A more defensible restructuring would target costs where the return on spending is lowest. The most obvious candidate is the diesel South County connector between Tamien and Gilroy. Caltrain does not own that Union Pacific corridor, cannot electrify it, and must maintain a separate diesel fleet to operate it. Gilroy City Councilmember Zach Hilton, who sits on both the VTA Policy Advisory Committee and Caltrain’s Local Policy Maker Group and has tracked these numbers carefully, reports that the FY2026 cost of South County connector service is $15 million for five stations.
Caltrain’s own ridership dashboard shows that even after a post-electrification surge, South County stations remain at the bottom of the system. VTA’s Route 68 and Rapid 568 already serve this corridor daily and would absorb displaced riders. Suspending the diesel connector would save $15 million annually while affecting only a few hundred weekday commuters who have alternative service available.

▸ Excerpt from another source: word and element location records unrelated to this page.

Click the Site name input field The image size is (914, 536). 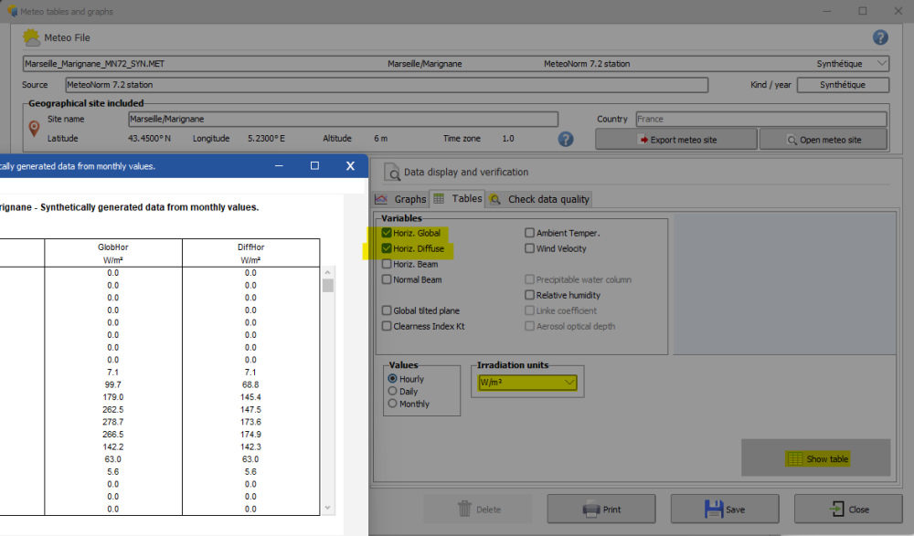coord(342,119)
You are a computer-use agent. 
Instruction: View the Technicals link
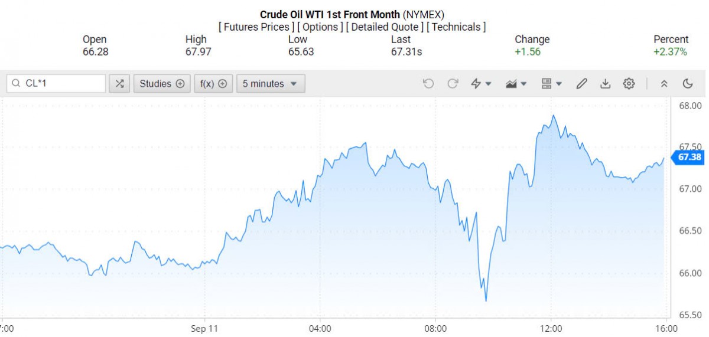(456, 27)
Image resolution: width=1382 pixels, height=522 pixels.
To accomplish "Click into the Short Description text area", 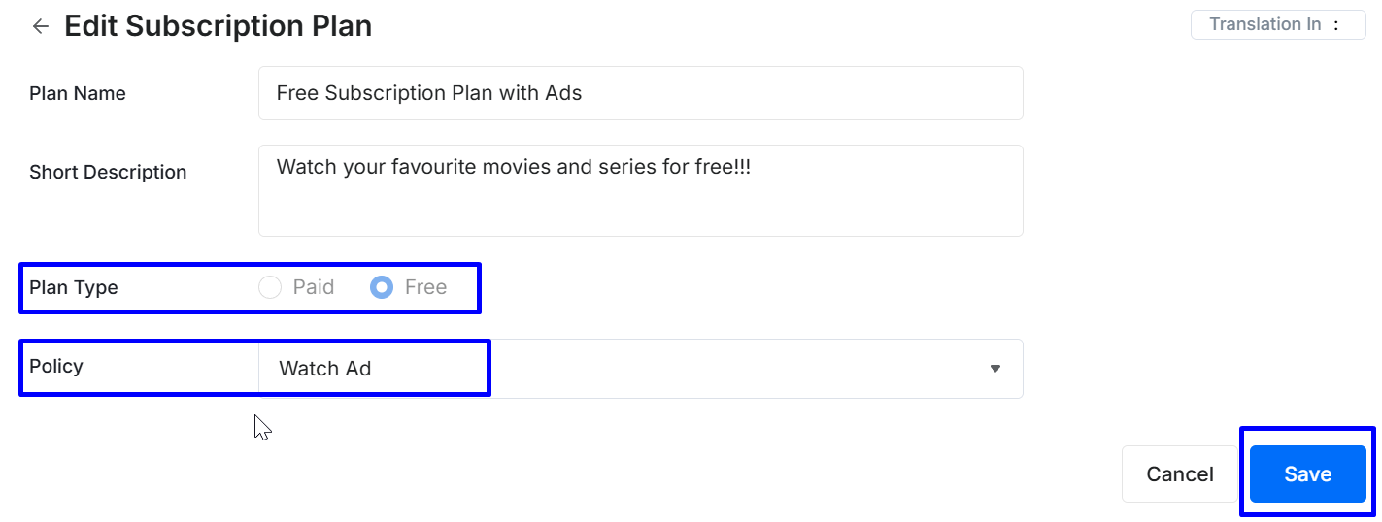I will tap(640, 204).
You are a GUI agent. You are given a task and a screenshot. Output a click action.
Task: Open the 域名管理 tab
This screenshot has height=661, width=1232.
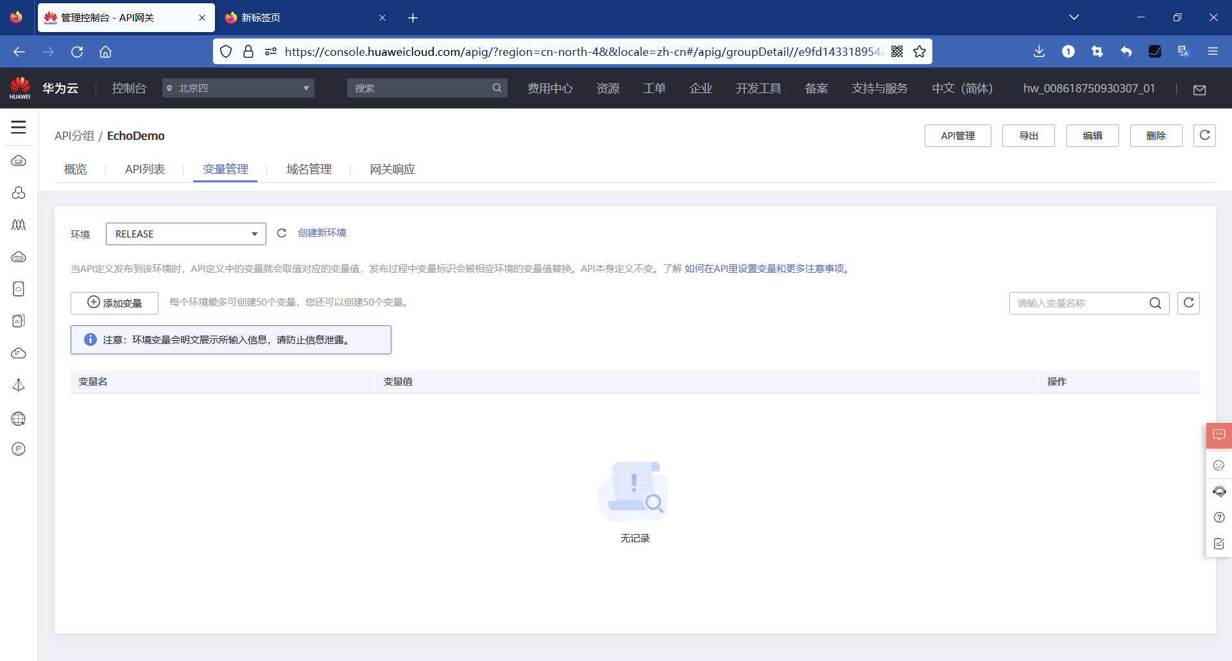[x=309, y=169]
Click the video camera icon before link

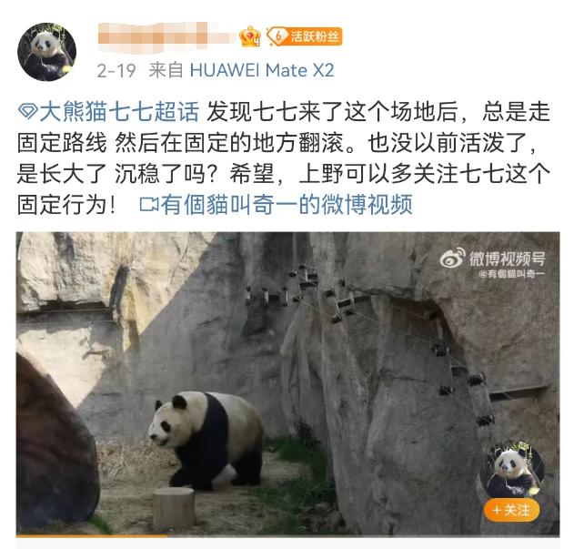pos(148,204)
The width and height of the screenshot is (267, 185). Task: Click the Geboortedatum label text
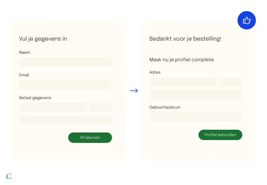click(x=165, y=107)

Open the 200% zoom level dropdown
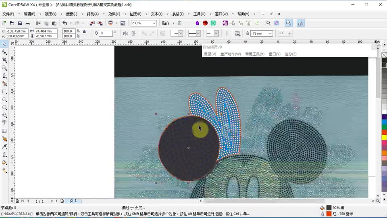[x=154, y=23]
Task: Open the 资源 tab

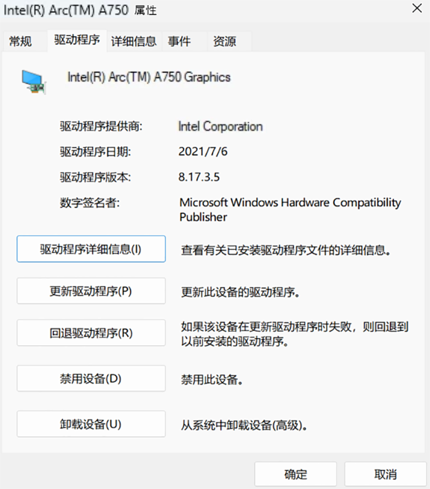Action: point(224,42)
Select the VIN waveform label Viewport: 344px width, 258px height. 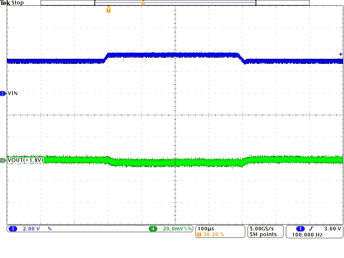pos(13,93)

Two mainline stations are also strong candidates for closure. The same ridership dashboard shows Broadway station and College Park generating less than 100 boardings on an average weekday.

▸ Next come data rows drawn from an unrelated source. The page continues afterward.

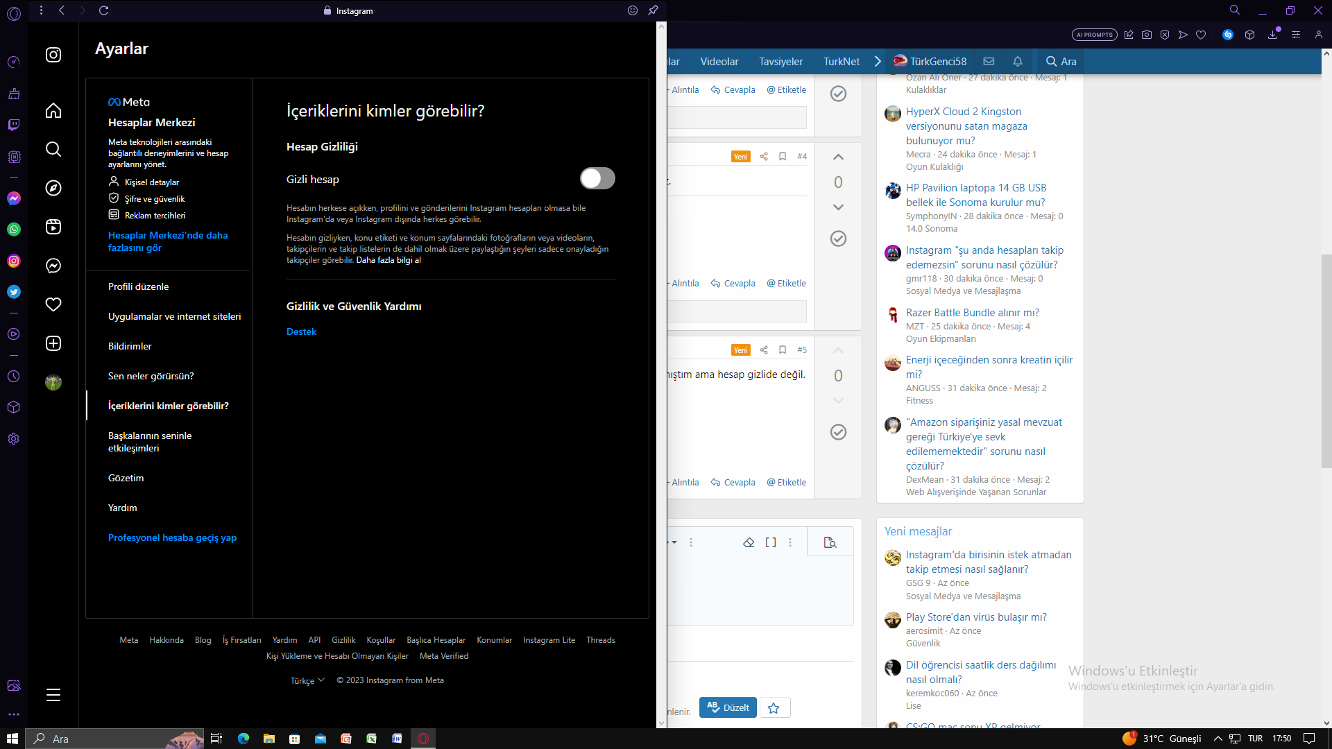
Task: Expand forum navigation more chevron
Action: click(878, 61)
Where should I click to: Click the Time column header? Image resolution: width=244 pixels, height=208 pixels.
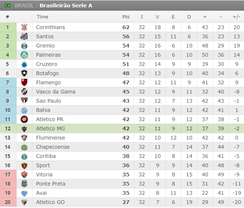42,17
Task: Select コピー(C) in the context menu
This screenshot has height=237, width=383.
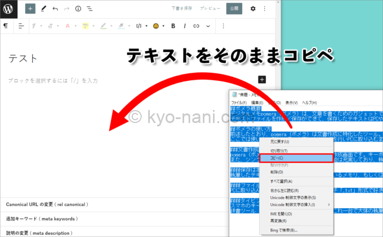Action: point(292,159)
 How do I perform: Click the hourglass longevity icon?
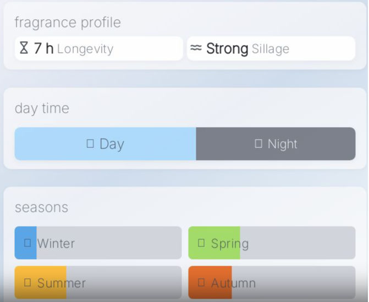(x=24, y=48)
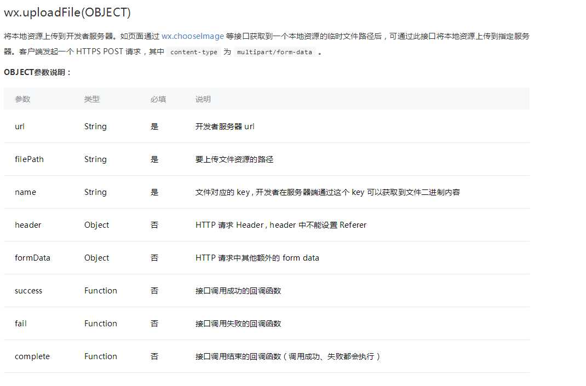The height and width of the screenshot is (386, 586).
Task: Click the header parameter name
Action: click(x=27, y=224)
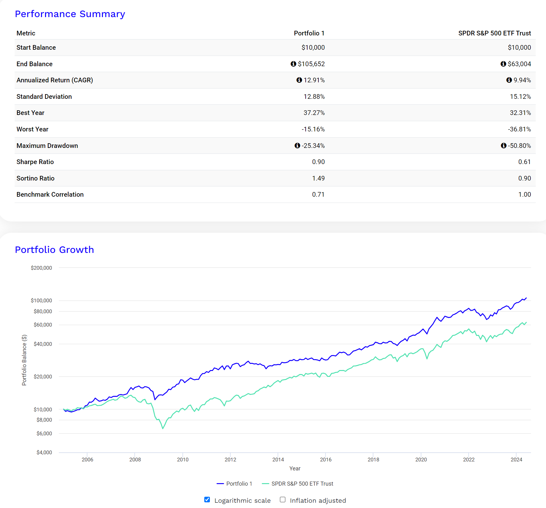Select the Sharpe Ratio row label
This screenshot has height=508, width=546.
tap(35, 162)
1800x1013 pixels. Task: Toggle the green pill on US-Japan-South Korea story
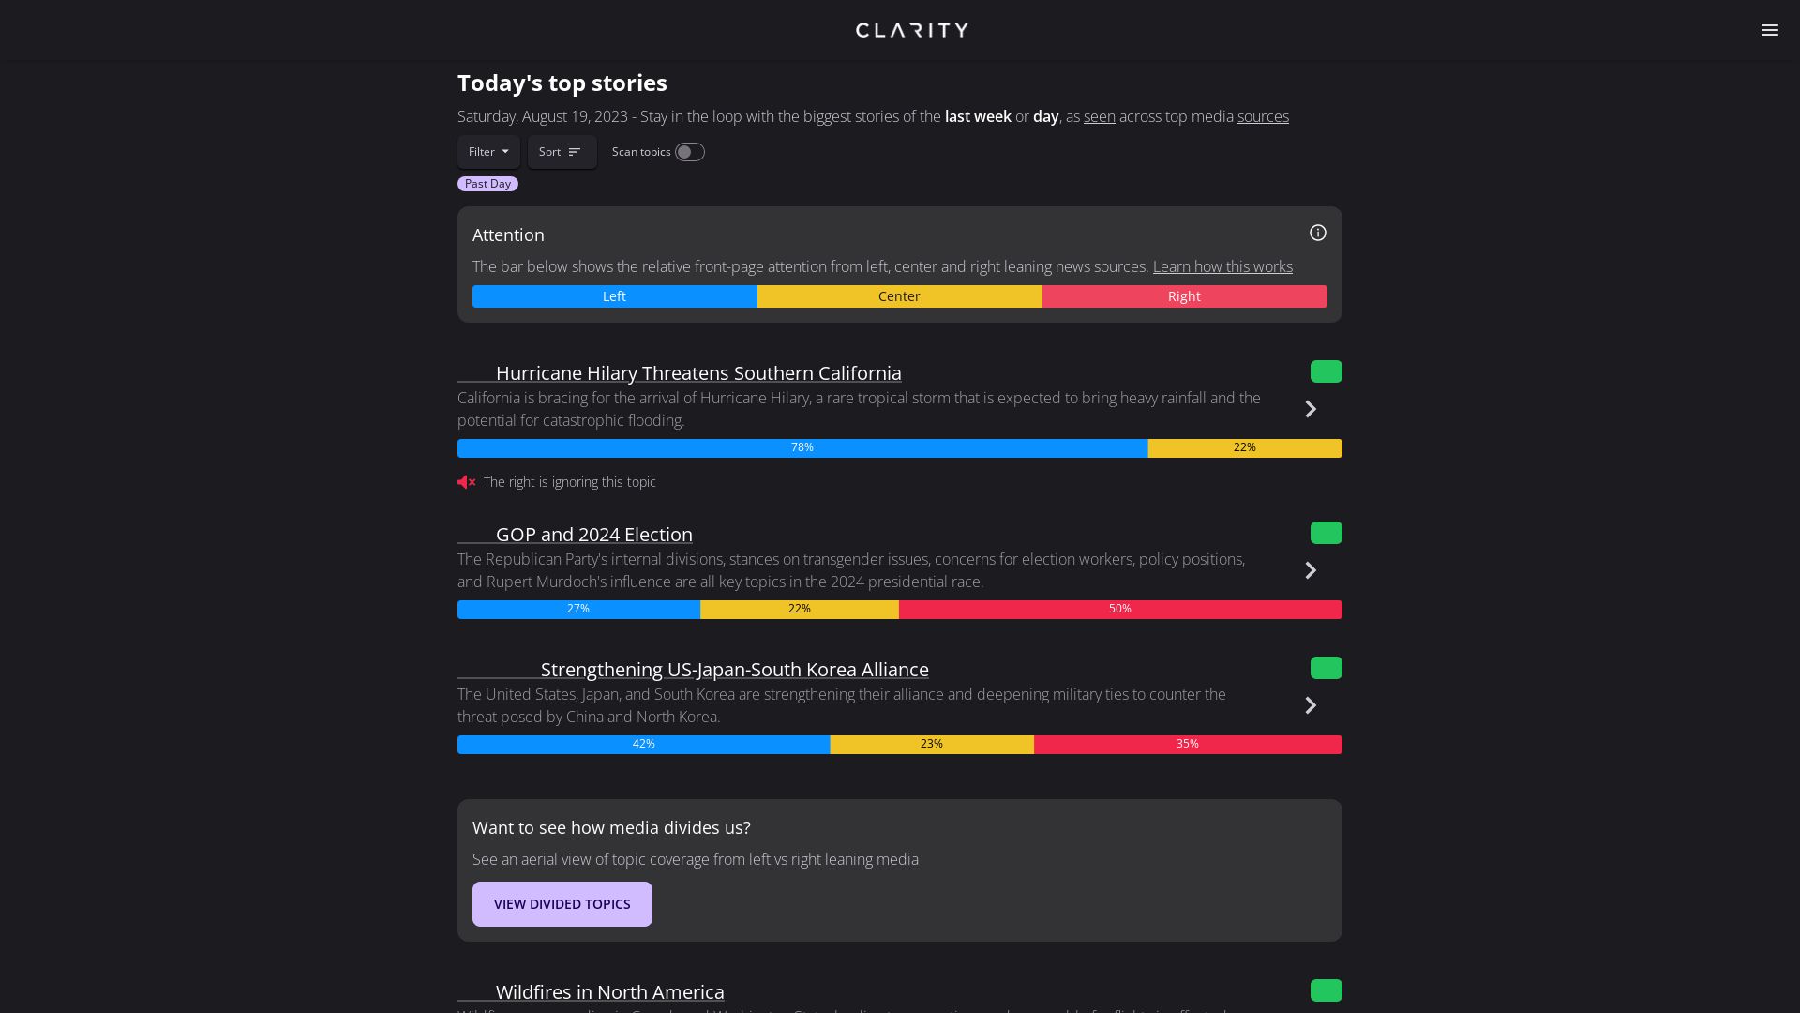[x=1326, y=668]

Caltrain’s administrative costs also require attention: its FY2026 budget reveals spending growth that is difficult to reconcile with an agency claiming fiscal emergency. Total administrative expense has grown from $36.0 million actual in FY2024 to $45.9 million budgeted in FY2026, a 27.6 percent increase in two years. Administrative wages and benefits alone climbed from $17.4 million to $22.9 million, up 31.8 percent. Combined with the South County suspension, Caltrain could plausibly close $20 million or more of its projected gap before cutting a single mainline train.
Caltrain’s structural deficit is real, and additional long-term revenue may ultimately be necessary. But transit agencies that wish to make a credible case for new public money should first demonstrate that they have exhausted cost control options. Presenting the scariest possible service scenario while administrative costs climb 28 percent in two years is not fiscal stewardship -- it is extortion. The November ballot measure deserves to be evaluated on its own merits, not stampeded through on the strength of avoidable threats.
Marc Joffe is Director of Finance for SHIFT Bay Area




How many tax/bond measures have been passed too feed cash into Caltrain to keep it a float prior to this attempt? Can Caltrain keep pace with the speed at which California is taxing, debating to tax, and in committee to tax it's citizens? We are getting pulled from all sides and an agency that is poorly managed and bleeding money to the point of taxing the Bay Area for it is a scary thought
The only work public transit systems should be doing is to serve the customers they have now with their existing system. All future planning for expansions should cease until the deficit problems are solved.